#### [Task directions]
Look in the material below for the line holding "Open 豊石神社（とよいしじんじゃ） link". Set it down exactly, with each later line up to and including the line holding "Click the running".

#### [Recorded information]
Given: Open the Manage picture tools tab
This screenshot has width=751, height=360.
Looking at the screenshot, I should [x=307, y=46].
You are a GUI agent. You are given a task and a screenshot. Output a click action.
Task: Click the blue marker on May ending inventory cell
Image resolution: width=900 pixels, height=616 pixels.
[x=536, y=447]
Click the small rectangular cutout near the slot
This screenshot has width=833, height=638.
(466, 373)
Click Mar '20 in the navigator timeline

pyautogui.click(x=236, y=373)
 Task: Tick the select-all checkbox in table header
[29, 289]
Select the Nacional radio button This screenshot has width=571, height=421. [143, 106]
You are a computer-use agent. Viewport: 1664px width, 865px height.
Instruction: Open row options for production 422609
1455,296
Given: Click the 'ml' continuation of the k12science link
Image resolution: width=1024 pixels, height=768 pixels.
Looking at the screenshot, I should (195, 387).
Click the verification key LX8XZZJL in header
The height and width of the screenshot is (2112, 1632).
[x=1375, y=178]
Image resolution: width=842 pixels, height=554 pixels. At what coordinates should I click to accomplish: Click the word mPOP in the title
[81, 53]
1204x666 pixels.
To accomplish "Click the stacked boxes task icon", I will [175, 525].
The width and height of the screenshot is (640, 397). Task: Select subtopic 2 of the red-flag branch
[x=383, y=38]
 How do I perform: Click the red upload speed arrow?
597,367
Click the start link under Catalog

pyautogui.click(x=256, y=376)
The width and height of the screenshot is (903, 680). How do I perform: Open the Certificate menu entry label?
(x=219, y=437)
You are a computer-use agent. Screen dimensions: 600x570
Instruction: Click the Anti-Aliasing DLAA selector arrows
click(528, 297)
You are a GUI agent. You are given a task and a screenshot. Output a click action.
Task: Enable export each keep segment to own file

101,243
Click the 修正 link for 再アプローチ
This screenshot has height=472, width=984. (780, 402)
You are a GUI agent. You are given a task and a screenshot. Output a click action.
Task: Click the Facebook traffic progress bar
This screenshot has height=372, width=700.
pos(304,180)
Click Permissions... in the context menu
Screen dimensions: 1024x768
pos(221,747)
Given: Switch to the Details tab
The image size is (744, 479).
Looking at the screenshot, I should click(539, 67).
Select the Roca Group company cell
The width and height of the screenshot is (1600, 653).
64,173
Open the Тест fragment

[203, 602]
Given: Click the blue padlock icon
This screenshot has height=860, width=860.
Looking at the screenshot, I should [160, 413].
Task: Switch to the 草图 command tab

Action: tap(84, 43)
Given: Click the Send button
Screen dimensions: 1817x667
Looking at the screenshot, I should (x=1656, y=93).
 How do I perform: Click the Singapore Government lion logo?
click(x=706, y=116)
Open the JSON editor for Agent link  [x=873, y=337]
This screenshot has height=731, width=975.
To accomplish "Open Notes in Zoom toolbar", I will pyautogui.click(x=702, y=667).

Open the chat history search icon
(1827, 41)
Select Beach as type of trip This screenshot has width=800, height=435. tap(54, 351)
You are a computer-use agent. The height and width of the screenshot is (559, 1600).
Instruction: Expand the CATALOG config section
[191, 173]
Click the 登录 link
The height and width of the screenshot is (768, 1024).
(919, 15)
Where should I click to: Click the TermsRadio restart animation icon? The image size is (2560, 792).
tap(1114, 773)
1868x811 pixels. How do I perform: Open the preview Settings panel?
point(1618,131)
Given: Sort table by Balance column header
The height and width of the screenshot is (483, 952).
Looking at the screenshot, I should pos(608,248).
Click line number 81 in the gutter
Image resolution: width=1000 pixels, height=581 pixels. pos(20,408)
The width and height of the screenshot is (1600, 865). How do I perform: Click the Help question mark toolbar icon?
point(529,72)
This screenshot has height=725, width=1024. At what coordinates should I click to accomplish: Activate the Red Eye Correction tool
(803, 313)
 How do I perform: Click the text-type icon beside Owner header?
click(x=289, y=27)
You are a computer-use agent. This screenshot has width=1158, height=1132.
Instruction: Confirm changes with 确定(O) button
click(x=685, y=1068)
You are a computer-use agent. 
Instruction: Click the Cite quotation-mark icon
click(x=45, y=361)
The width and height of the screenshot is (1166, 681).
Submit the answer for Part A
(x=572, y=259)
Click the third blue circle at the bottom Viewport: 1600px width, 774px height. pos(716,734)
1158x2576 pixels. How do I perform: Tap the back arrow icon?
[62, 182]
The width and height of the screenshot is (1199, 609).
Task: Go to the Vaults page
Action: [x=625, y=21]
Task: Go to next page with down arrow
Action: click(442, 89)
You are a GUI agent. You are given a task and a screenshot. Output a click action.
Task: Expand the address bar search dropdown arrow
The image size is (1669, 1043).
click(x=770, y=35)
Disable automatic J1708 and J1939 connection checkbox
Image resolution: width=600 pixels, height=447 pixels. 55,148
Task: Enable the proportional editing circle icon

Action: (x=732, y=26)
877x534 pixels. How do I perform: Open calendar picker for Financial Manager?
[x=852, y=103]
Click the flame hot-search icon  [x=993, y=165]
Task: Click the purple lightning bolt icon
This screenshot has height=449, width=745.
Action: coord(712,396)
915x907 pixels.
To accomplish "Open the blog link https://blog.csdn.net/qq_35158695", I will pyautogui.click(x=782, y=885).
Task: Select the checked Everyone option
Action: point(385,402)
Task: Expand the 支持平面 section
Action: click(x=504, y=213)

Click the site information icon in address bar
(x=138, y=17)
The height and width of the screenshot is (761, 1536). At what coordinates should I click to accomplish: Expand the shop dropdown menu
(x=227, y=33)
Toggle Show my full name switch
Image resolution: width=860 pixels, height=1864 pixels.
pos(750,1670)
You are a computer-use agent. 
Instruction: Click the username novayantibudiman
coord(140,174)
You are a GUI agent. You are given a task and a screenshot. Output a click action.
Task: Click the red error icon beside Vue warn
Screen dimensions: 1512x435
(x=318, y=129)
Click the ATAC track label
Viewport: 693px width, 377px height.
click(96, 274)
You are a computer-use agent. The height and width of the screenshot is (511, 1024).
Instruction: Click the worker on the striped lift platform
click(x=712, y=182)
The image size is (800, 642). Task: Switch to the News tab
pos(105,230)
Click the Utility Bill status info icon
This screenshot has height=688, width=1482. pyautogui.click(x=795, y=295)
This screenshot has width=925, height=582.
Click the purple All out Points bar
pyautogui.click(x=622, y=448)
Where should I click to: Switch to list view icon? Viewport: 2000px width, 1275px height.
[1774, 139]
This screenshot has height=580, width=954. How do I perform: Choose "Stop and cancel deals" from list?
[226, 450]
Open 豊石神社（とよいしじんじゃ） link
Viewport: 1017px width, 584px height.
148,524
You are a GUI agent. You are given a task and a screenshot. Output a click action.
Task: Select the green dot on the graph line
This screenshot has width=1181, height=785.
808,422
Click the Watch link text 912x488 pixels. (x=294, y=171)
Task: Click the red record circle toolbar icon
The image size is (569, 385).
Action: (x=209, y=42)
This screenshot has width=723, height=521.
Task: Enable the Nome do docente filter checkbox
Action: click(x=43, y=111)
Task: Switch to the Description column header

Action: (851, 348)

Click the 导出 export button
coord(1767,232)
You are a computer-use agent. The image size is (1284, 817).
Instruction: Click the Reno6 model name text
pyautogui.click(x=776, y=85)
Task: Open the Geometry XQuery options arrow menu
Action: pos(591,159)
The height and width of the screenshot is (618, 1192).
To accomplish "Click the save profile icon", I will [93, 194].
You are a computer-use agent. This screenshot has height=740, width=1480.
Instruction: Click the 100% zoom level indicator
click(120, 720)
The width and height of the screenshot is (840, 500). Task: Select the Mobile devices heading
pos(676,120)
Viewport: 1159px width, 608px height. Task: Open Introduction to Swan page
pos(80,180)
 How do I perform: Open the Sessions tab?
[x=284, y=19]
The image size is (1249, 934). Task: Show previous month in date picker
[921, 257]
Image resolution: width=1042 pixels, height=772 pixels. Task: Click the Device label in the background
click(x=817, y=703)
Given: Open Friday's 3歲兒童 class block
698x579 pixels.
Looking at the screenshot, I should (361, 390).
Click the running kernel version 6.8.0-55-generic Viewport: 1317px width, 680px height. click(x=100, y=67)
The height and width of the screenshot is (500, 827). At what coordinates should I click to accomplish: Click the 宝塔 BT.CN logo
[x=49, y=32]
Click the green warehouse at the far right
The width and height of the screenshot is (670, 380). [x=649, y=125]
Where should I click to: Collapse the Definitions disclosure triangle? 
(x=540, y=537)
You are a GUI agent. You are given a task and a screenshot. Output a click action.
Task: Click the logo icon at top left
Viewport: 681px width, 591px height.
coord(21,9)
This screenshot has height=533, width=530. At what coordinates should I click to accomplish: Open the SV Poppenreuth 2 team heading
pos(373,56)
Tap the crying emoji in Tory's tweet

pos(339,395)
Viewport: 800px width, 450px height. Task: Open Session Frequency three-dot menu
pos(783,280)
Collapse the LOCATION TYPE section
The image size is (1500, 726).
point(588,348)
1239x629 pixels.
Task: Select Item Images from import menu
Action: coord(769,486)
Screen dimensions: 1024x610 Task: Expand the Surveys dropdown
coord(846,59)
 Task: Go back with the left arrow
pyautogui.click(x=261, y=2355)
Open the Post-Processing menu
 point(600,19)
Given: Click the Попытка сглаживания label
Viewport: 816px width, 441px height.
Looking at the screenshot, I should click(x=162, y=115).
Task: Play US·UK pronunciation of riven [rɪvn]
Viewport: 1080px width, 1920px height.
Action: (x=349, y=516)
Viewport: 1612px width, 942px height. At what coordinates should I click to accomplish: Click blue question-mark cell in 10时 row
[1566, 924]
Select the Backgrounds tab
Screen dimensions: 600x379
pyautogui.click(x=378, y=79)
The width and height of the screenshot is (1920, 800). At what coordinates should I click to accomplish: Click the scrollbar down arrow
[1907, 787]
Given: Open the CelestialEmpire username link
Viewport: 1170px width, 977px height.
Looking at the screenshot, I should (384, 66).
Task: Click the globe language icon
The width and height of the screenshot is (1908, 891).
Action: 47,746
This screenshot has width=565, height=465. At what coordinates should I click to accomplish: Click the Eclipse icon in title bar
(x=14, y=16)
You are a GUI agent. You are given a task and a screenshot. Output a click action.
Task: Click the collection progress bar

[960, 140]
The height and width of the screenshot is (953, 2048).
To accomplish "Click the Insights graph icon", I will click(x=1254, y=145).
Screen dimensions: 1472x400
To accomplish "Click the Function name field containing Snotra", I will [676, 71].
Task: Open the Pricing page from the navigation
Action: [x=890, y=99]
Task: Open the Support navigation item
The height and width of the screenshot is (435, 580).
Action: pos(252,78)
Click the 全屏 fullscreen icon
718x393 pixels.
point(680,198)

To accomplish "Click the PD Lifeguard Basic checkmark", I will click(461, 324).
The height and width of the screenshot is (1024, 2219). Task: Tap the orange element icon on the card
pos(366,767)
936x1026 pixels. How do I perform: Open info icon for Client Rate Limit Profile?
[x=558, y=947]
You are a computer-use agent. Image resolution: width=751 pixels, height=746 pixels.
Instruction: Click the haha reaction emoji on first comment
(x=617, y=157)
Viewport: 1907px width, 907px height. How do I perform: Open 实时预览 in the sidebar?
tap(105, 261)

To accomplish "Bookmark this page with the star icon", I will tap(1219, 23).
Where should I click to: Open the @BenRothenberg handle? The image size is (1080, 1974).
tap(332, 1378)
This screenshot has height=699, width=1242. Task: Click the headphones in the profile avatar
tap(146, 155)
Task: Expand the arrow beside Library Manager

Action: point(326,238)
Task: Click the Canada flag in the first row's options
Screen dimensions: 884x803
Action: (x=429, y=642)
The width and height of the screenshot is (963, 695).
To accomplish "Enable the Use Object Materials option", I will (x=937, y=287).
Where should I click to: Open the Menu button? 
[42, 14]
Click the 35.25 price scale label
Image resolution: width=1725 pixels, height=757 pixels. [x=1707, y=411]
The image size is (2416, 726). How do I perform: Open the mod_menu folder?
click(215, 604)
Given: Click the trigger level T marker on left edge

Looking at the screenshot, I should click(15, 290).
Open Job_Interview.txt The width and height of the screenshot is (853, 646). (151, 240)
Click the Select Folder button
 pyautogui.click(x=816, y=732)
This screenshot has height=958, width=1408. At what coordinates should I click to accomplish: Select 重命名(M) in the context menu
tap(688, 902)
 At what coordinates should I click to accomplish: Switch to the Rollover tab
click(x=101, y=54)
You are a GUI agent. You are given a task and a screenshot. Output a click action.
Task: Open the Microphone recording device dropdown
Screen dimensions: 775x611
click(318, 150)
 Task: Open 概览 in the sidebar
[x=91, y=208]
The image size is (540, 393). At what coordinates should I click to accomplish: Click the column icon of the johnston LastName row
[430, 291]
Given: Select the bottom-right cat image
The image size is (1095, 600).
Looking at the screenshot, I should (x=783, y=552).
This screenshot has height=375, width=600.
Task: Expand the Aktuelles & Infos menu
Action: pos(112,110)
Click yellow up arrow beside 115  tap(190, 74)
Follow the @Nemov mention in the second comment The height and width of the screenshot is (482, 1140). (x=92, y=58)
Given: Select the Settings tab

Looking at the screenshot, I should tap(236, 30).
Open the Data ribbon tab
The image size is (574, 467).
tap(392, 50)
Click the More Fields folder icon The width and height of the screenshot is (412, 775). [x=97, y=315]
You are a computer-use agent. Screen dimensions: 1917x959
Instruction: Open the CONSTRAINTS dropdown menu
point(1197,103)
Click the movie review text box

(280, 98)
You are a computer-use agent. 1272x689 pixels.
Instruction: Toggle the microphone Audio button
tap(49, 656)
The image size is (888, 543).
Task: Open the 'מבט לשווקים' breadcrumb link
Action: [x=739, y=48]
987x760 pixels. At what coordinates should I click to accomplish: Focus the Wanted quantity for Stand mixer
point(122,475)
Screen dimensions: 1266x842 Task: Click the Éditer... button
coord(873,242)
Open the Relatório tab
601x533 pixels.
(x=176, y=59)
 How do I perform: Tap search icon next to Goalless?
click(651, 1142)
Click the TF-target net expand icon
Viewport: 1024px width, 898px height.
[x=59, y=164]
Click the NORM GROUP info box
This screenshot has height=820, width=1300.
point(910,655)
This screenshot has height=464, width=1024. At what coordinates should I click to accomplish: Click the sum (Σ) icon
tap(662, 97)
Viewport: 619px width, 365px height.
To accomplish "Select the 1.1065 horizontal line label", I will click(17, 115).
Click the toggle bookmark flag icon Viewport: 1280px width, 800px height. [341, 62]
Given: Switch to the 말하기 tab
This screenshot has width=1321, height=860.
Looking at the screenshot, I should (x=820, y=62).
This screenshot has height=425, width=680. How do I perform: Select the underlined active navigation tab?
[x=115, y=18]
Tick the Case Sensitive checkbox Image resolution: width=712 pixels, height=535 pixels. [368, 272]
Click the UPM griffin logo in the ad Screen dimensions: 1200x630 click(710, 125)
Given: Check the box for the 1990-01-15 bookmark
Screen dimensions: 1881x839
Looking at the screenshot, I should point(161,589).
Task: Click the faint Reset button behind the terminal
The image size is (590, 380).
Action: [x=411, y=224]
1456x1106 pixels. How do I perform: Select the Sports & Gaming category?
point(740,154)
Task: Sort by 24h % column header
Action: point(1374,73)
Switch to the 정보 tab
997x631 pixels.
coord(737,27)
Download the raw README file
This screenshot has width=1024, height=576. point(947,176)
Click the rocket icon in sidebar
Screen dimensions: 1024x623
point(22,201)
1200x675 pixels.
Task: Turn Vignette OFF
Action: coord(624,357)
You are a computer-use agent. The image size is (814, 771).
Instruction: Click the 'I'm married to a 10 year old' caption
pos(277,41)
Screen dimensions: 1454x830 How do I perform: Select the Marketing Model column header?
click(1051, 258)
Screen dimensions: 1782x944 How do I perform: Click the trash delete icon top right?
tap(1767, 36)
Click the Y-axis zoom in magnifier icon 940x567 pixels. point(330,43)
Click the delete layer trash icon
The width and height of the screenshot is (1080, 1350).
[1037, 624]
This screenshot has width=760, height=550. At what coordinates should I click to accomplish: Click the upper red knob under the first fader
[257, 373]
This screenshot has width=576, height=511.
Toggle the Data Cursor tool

#### [Answer box]
Open 豊石神社（とよいしじんじゃ） link
Viewport: 1017px width, 584px height.
148,524
You are a GUI agent. You are given a task and a screenshot. Output a click action.
Task: Select the green dot on the graph line
This screenshot has width=1181, height=785.
808,422
Click the Watch link text 912x488 pixels. (x=294, y=171)
Task: Click the red record circle toolbar icon
The image size is (569, 385).
Action: (x=209, y=42)
This screenshot has width=723, height=521.
Task: Enable the Nome do docente filter checkbox
Action: click(x=43, y=111)
Task: Switch to the Description column header

Action: (851, 348)

Click the 导出 export button
coord(1767,232)
You are a computer-use agent. The image size is (1284, 817).
Instruction: Click the Reno6 model name text
pyautogui.click(x=776, y=85)
Task: Open the Geometry XQuery options arrow menu
Action: pos(591,159)
The height and width of the screenshot is (618, 1192).
To accomplish "Click the save profile icon", I will [93, 194].
You are a computer-use agent. This screenshot has height=740, width=1480.
Instruction: Click the 100% zoom level indicator
click(120, 720)
The width and height of the screenshot is (840, 500). Task: Select the Mobile devices heading
pos(676,120)
Viewport: 1159px width, 608px height. Task: Open Introduction to Swan page
pos(80,180)
 How do I perform: Open the Sessions tab?
[x=284, y=19]
The image size is (1249, 934). Task: Show previous month in date picker
[921, 257]
Image resolution: width=1042 pixels, height=772 pixels. Task: Click the Device label in the background
click(x=817, y=703)
Given: Open Friday's 3歲兒童 class block
698x579 pixels.
Looking at the screenshot, I should (361, 390).
Click the running kernel version 6.8.0-55-generic Viewport: 1317px width, 680px height. click(x=100, y=67)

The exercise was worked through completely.